Decoration service at the Beaver Creek graveyard on the fifth Sunday of May at three o’clock p.m. The public is invited.
O. P. McNeil, P. C.
West Virginia has passed a law providing fines and imprisonment for ladies who steal other ladies’ husbands. – by James J. Montague
In Tennessee, New Mexico,
Nebraska or Wyoming,
It’s safe for brazen vamps to go
With benedicts a-roaming.
In North Dakota, Michigan,
New York or Colorado,
A jane may vamp a married man
With undisguised bravado.
So, vamps, you’re free to make your dates
With all the guile that’s in ya
In forty-seven sovereign states,
But not in West Virginia.
For if you pick some likely chap
In Charleston or in Wheeling
Who has a million and whose map
Is winsomely appealing,
Unless he is a bachelor
Do not exert your powers
And, when you land him, nick him for
Swell jewelry or flowers.
Beware of vamping him by stealth,
Which you’ve perhaps projected,
For in that rock-ribbed commonwealth
A husband is protected.
In Maine, Wisconsin, Illinois,
Vermont and California
Are homes it’s legal to destroy;
But solemnly we warn ya
In West Virginia not to tempt
A married man to falter,
For in that state, they’re all exempt
When led once to the altar.
Else in a dungeon, dark and damp,
They’ll clap you, for repentance,
And there will be no chance to vamp
While you serve out your sentence.
Mrs. Madora Alice Carr, wife of J. P. Carr, died at her home at Clawson on Sunday night, May 1, 1921.

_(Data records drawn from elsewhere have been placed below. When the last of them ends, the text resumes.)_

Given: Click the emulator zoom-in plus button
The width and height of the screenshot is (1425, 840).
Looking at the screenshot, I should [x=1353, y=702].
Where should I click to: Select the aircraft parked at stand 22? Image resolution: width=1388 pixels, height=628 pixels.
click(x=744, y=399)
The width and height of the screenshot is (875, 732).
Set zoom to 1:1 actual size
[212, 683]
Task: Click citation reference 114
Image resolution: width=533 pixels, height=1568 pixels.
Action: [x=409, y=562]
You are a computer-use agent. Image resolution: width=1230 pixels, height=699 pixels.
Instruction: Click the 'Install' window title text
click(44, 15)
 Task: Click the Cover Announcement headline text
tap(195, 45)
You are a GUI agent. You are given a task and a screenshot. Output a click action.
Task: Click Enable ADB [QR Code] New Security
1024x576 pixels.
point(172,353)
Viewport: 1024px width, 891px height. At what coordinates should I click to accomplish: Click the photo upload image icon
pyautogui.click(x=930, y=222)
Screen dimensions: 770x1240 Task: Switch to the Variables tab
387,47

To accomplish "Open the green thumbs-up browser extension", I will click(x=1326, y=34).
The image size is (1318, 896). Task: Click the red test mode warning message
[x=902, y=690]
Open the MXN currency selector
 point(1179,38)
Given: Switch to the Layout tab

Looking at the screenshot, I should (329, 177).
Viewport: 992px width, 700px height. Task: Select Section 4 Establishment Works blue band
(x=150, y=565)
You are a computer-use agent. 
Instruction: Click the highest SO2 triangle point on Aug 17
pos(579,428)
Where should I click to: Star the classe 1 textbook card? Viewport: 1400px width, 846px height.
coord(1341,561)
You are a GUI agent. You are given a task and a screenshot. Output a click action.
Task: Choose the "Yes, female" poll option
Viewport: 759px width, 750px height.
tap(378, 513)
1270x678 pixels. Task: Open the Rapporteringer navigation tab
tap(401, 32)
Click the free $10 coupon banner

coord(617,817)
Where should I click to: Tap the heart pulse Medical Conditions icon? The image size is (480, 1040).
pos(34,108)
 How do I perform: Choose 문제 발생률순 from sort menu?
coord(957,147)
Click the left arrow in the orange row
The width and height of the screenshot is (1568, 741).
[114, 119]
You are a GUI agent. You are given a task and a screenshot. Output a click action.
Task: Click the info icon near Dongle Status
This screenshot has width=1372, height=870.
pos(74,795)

She was born May 20, 1857, therefore lacking only a few days of being 64 years old.
On Friday night before her death, she was taken seriously ill, everything was done for her that kind hands and loving hearts could do, but the summons had come from on high.
About forty years ago, she married J. P. Carr, and to this union were born eleven children, four of whom preceded her to the grave.
She was a kind, loving mother, a devoted wife and, to her neighbors, she was always ready to lend a helping hand. In sickness, no night was too dark for her to go when she was called, and nothing was left undone that she could do.
She will be greatly missed in the neighborhood where she lived as well as in the home. She was a member of the M. P. Church at Fairview, always striving for that better world, which she is enjoying today.
Funeral services were conducted from the Clawson church Wednesday following her death at 2:00 p.m. by Rev. Hogsett, of Mill Point, after which she was laid to rest beside her children in the Clawson Cemetery.
Besides her husband, she leaves to mourn her departure four boys and three girls, S. T. Carr and Eliot Carr, of Clawson, and E. M. Carr, of Beard; Mrs. Lomberger, Mrs. Rollie Warner and Miss Augusta, all of Akron, Ohio. She also leaves one sister, Mrs. Frank Jackson, and two brothers, A. S. and Newton D. Friel, and a host of friends, which was shown by the large crowd that attended her funeral, the beautiful flowers that were strewn on her grave and tendered sympathy to the bereaved husband and children.
Dearest Mother, thou art gone and, oh, how we miss thee in the home; friends and neighbors will miss thee, but thy spirit is hovering near.